• **TASK REQUIREMENTS**
Please restate each entry that follows word for word.

═══

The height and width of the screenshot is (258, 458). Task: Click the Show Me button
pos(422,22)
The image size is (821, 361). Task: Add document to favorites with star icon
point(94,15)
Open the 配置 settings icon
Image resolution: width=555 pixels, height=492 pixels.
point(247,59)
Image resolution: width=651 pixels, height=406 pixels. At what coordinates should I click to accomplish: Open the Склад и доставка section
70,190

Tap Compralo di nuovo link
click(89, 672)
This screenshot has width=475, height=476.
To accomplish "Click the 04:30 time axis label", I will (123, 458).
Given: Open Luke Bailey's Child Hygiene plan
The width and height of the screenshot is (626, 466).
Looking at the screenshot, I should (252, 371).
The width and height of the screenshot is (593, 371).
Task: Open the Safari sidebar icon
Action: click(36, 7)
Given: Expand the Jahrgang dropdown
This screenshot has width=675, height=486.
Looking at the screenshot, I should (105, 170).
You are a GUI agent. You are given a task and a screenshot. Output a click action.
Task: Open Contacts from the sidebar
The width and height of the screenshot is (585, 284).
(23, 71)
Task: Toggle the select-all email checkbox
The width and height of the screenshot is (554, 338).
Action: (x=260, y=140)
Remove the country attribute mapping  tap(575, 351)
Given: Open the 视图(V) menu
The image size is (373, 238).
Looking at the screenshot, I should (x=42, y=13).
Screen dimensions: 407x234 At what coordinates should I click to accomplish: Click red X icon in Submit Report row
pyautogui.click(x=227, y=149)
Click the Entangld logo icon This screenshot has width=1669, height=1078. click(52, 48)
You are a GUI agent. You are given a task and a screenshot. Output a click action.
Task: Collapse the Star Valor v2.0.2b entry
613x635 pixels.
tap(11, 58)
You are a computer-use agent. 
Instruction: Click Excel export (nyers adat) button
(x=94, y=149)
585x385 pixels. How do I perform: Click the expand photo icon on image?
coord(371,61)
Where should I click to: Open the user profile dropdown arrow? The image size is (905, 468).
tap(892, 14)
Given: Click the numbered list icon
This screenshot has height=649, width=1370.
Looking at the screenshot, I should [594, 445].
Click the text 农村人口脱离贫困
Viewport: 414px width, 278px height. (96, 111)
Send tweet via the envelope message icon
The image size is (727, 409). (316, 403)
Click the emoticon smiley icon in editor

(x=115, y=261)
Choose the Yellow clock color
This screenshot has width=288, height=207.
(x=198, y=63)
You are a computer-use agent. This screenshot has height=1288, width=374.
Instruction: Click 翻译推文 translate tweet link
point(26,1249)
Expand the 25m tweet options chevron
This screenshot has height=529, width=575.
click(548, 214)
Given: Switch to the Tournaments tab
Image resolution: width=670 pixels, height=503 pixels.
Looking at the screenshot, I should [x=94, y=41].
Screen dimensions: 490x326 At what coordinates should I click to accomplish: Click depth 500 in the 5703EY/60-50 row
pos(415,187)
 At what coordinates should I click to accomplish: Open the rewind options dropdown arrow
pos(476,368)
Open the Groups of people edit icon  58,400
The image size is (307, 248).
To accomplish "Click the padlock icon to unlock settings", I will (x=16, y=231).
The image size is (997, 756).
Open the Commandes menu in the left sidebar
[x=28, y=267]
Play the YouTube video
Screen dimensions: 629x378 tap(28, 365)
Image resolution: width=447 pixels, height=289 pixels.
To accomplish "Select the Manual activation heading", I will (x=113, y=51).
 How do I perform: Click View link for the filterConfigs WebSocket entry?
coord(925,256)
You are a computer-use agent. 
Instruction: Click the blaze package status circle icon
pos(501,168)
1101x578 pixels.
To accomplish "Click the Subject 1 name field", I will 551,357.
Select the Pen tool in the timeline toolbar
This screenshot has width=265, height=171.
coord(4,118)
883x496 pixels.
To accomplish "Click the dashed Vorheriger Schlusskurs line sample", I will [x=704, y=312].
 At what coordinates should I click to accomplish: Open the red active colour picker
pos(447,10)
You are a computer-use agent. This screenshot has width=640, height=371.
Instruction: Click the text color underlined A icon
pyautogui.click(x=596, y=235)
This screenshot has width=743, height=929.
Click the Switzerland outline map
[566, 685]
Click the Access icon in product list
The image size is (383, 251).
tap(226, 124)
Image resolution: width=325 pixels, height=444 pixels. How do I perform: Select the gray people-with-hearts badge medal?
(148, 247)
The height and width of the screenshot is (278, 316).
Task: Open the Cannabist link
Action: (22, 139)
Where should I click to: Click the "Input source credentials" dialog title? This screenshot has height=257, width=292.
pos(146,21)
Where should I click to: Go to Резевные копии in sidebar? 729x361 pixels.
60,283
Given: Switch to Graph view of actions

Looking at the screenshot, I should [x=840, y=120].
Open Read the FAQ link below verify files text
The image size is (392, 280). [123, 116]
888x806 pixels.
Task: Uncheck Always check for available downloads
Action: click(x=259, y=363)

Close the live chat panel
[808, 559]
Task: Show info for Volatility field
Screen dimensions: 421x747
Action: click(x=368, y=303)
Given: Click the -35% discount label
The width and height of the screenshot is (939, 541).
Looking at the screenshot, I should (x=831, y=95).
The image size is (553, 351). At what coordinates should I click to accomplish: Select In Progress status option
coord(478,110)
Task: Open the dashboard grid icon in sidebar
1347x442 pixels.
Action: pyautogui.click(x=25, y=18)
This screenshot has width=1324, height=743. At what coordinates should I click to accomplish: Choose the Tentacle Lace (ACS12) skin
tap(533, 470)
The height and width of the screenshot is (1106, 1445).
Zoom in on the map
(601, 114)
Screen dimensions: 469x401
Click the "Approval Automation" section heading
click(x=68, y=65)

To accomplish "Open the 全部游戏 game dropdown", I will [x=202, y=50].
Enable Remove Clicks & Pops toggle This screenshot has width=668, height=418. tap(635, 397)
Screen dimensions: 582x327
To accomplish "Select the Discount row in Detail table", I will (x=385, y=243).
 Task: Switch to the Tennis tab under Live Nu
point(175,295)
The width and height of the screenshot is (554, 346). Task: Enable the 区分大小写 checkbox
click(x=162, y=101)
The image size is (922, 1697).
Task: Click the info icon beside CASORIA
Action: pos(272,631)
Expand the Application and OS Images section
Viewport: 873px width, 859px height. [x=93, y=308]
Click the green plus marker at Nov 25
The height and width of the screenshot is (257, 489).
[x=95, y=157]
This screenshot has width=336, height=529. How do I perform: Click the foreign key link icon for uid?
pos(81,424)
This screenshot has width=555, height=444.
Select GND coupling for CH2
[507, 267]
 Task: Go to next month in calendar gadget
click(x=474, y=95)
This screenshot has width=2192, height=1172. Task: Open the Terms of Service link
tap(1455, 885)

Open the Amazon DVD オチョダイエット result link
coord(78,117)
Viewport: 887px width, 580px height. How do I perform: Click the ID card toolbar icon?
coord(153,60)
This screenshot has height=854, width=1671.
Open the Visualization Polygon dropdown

═══

• **SOLUTION**
The height and width of the screenshot is (258, 458). Task: Click the Show Me button
pos(422,22)
The image size is (821, 361). Task: Add document to favorites with star icon
point(94,15)
Open the 配置 settings icon
Image resolution: width=555 pixels, height=492 pixels.
point(247,59)
Image resolution: width=651 pixels, height=406 pixels. At what coordinates should I click to accomplish: Open the Склад и доставка section
70,190

Tap Compralo di nuovo link
click(89, 672)
This screenshot has width=475, height=476.
To accomplish "Click the 04:30 time axis label", I will (123, 458).
Given: Open Luke Bailey's Child Hygiene plan
The width and height of the screenshot is (626, 466).
Looking at the screenshot, I should (252, 371).
The width and height of the screenshot is (593, 371).
Task: Open the Safari sidebar icon
Action: click(36, 7)
Given: Expand the Jahrgang dropdown
This screenshot has width=675, height=486.
Looking at the screenshot, I should (105, 170).
You are a GUI agent. You are given a task and a screenshot. Output a click action.
Task: Open Contacts from the sidebar
The width and height of the screenshot is (585, 284).
(23, 71)
Task: Toggle the select-all email checkbox
The width and height of the screenshot is (554, 338).
Action: (x=260, y=140)
Remove the country attribute mapping  tap(575, 351)
Given: Open the 视图(V) menu
The image size is (373, 238).
Looking at the screenshot, I should (x=42, y=13).
Screen dimensions: 407x234 At what coordinates should I click to accomplish: Click red X icon in Submit Report row
pyautogui.click(x=227, y=149)
Click the Entangld logo icon This screenshot has width=1669, height=1078. click(52, 48)
You are a GUI agent. You are given a task and a screenshot. Output a click action.
Task: Collapse the Star Valor v2.0.2b entry
613x635 pixels.
tap(11, 58)
You are a computer-use agent. 
Instruction: Click Excel export (nyers adat) button
(x=94, y=149)
585x385 pixels. How do I perform: Click the expand photo icon on image?
coord(371,61)
Where should I click to: Open the user profile dropdown arrow? The image size is (905, 468).
tap(892, 14)
Given: Click the numbered list icon
This screenshot has height=649, width=1370.
Looking at the screenshot, I should [594, 445].
Click the text 农村人口脱离贫困
Viewport: 414px width, 278px height. (96, 111)
Send tweet via the envelope message icon
The image size is (727, 409). (316, 403)
Click the emoticon smiley icon in editor

(x=115, y=261)
Choose the Yellow clock color
This screenshot has width=288, height=207.
(x=198, y=63)
You are a computer-use agent. This screenshot has height=1288, width=374.
Instruction: Click 翻译推文 translate tweet link
point(26,1249)
Expand the 25m tweet options chevron
This screenshot has height=529, width=575.
click(548, 214)
Given: Switch to the Tournaments tab
Image resolution: width=670 pixels, height=503 pixels.
Looking at the screenshot, I should [x=94, y=41].
Screen dimensions: 490x326 At what coordinates should I click to accomplish: Click depth 500 in the 5703EY/60-50 row
pos(415,187)
 At what coordinates should I click to accomplish: Open the rewind options dropdown arrow
pos(476,368)
Open the Groups of people edit icon  58,400
The image size is (307, 248).
To accomplish "Click the padlock icon to unlock settings", I will (x=16, y=231).
The image size is (997, 756).
Open the Commandes menu in the left sidebar
[x=28, y=267]
Play the YouTube video
Screen dimensions: 629x378 tap(28, 365)
Image resolution: width=447 pixels, height=289 pixels.
To accomplish "Select the Manual activation heading", I will (x=113, y=51).
 How do I perform: Click View link for the filterConfigs WebSocket entry?
coord(925,256)
You are a computer-use agent. 
Instruction: Click the blaze package status circle icon
pos(501,168)
1101x578 pixels.
To accomplish "Click the Subject 1 name field", I will 551,357.
Select the Pen tool in the timeline toolbar
This screenshot has width=265, height=171.
coord(4,118)
883x496 pixels.
To accomplish "Click the dashed Vorheriger Schlusskurs line sample", I will [x=704, y=312].
 At what coordinates should I click to accomplish: Open the red active colour picker
pos(447,10)
You are a computer-use agent. This screenshot has width=640, height=371.
Instruction: Click the text color underlined A icon
pyautogui.click(x=596, y=235)
This screenshot has width=743, height=929.
Click the Switzerland outline map
[566, 685]
Click the Access icon in product list
The image size is (383, 251).
tap(226, 124)
Image resolution: width=325 pixels, height=444 pixels. How do I perform: Select the gray people-with-hearts badge medal?
(148, 247)
The height and width of the screenshot is (278, 316).
Task: Open the Cannabist link
Action: (22, 139)
Where should I click to: Click the "Input source credentials" dialog title? This screenshot has height=257, width=292.
pos(146,21)
Where should I click to: Go to Резевные копии in sidebar? 729x361 pixels.
60,283
Given: Switch to Graph view of actions

Looking at the screenshot, I should [x=840, y=120].
Open Read the FAQ link below verify files text
The image size is (392, 280). [123, 116]
888x806 pixels.
Task: Uncheck Always check for available downloads
Action: click(x=259, y=363)

Close the live chat panel
[808, 559]
Task: Show info for Volatility field
Screen dimensions: 421x747
Action: click(x=368, y=303)
Given: Click the -35% discount label
The width and height of the screenshot is (939, 541).
Looking at the screenshot, I should (x=831, y=95).
The image size is (553, 351). At what coordinates should I click to accomplish: Select In Progress status option
coord(478,110)
Task: Open the dashboard grid icon in sidebar
1347x442 pixels.
Action: pyautogui.click(x=25, y=18)
This screenshot has width=1324, height=743. At what coordinates should I click to accomplish: Choose the Tentacle Lace (ACS12) skin
tap(533, 470)
The height and width of the screenshot is (1106, 1445).
Zoom in on the map
(601, 114)
Screen dimensions: 469x401
Click the "Approval Automation" section heading
click(x=68, y=65)

To accomplish "Open the 全部游戏 game dropdown", I will [x=202, y=50].
Enable Remove Clicks & Pops toggle This screenshot has width=668, height=418. tap(635, 397)
Screen dimensions: 582x327
To accomplish "Select the Discount row in Detail table", I will (x=385, y=243).
 Task: Switch to the Tennis tab under Live Nu
point(175,295)
The width and height of the screenshot is (554, 346). Task: Enable the 区分大小写 checkbox
click(x=162, y=101)
The image size is (922, 1697).
Task: Click the info icon beside CASORIA
Action: pos(272,631)
Expand the Application and OS Images section
Viewport: 873px width, 859px height. [x=93, y=308]
Click the green plus marker at Nov 25
The height and width of the screenshot is (257, 489).
[x=95, y=157]
This screenshot has width=336, height=529. How do I perform: Click the foreign key link icon for uid?
pos(81,424)
This screenshot has width=555, height=444.
Select GND coupling for CH2
[507, 267]
 Task: Go to next month in calendar gadget
click(x=474, y=95)
This screenshot has width=2192, height=1172. Task: Open the Terms of Service link
tap(1455, 885)

Open the Amazon DVD オチョダイエット result link
coord(78,117)
Viewport: 887px width, 580px height. How do I perform: Click the ID card toolbar icon?
coord(153,60)
This screenshot has height=854, width=1671.
Open the Visualization Polygon dropdown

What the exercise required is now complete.